As for AI, we now have deep learning approaches that don't require an investment in a lot of machine readable, disambiguated data but is as good or better than we are of making sense of unstructured data. That probably explains the low interest in semantic web type stuff at this point.
The ones that have moved on are being replaced by newcomers though - as evidenced by my multiplicity of my comments on this post, I'm one of them ;)
I would agree with your appraisal of AI - at the moment, there is a much greater return-on-investment for processing vast quantities of unstructured data than there is for meticulously curating knowledge graphs. However, I think that, in time, the balance will shift to vindicate the semantic web as people desire more trustworthiness from automated systems.

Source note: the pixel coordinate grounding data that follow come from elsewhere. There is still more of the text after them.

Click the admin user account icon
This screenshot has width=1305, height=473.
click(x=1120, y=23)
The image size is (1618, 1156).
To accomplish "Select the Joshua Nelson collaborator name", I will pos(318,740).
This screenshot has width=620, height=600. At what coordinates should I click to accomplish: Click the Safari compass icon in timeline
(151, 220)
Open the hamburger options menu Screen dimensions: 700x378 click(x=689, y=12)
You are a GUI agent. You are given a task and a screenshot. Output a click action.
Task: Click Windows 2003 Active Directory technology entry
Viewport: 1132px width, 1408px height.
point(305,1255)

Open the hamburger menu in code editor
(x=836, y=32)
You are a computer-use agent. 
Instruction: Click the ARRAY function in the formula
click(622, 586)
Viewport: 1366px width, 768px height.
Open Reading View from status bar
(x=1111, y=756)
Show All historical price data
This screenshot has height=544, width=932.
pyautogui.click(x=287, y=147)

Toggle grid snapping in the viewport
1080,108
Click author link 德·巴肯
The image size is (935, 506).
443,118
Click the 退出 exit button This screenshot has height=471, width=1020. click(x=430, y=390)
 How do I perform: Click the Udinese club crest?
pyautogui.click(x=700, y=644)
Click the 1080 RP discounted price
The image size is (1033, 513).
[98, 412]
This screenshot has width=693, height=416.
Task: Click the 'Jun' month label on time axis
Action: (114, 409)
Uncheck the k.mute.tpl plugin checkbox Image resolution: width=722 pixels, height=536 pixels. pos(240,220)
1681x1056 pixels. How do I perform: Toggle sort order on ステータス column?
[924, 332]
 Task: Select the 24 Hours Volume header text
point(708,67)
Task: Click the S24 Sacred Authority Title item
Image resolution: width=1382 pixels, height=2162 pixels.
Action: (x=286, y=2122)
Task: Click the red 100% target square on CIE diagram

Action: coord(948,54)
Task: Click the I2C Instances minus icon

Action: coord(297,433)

Why? What's changed to switch the balance from machine learned back in favor of painstakingly manually curated? Sounds a bit like wishful thinking to me. I don't think that cat will jump back into the bag and zip the bag up behind itself. Machines are only going to continue to outpace humans when it comes to pattern recognition, classifying things, or making sense of unstructured data. I don't see that turning around.
Maybe there will be a market for "artisanal ontologies". But I wouldn't get my hopes up for that one.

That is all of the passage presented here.